Friday, 12 February 2016
Last updated 15 hours ago
Feb 28 2011 | 1:36pm ET
JPMorgan Chase will seed its proprietary-trading-desk-cum-internal-hedge-fund with $2 billion.
The figure may be an indication of the big plans the bank has for its transformed prop. desk: Under the same Dodd-Frank law forcing JPMorgan to move the desk to its asset management unit, a bank's capital cannot make up any more than 3% of the assets of a hedge fund. In order for JPMorgan to keep its investment in the new unit at $2 billion, then, the firm would have to raise nearly $65 billion from outside investors.

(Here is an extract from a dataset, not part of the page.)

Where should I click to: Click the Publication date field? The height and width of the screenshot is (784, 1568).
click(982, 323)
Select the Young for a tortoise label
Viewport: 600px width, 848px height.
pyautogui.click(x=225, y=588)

JPMorgan is moving forward with plans to move the prop. trading team into the asset management unit, Financial News reports. The transition, announced last year, is being led by Mike Stewart, co-head of global emerging markets. Stewart is expected to lead the new unit's emerging markets portfolio, with proprietary credit trader Fahad Roumani handling fixed-income and Deepak Gulati, head of global equity proprietary trading, dealing with stocks.
Those are likely to be the three main areas of focus for the new hedge fund when it gets off the ground, although no formal decisions have yet been made. In announcing the move last year, JPMorgan Asset Management CEO Mary Erdoes warned that the transition could take a number of years.
The JPMorgan hedge fund will be based in London, with offices in New York and Singapore.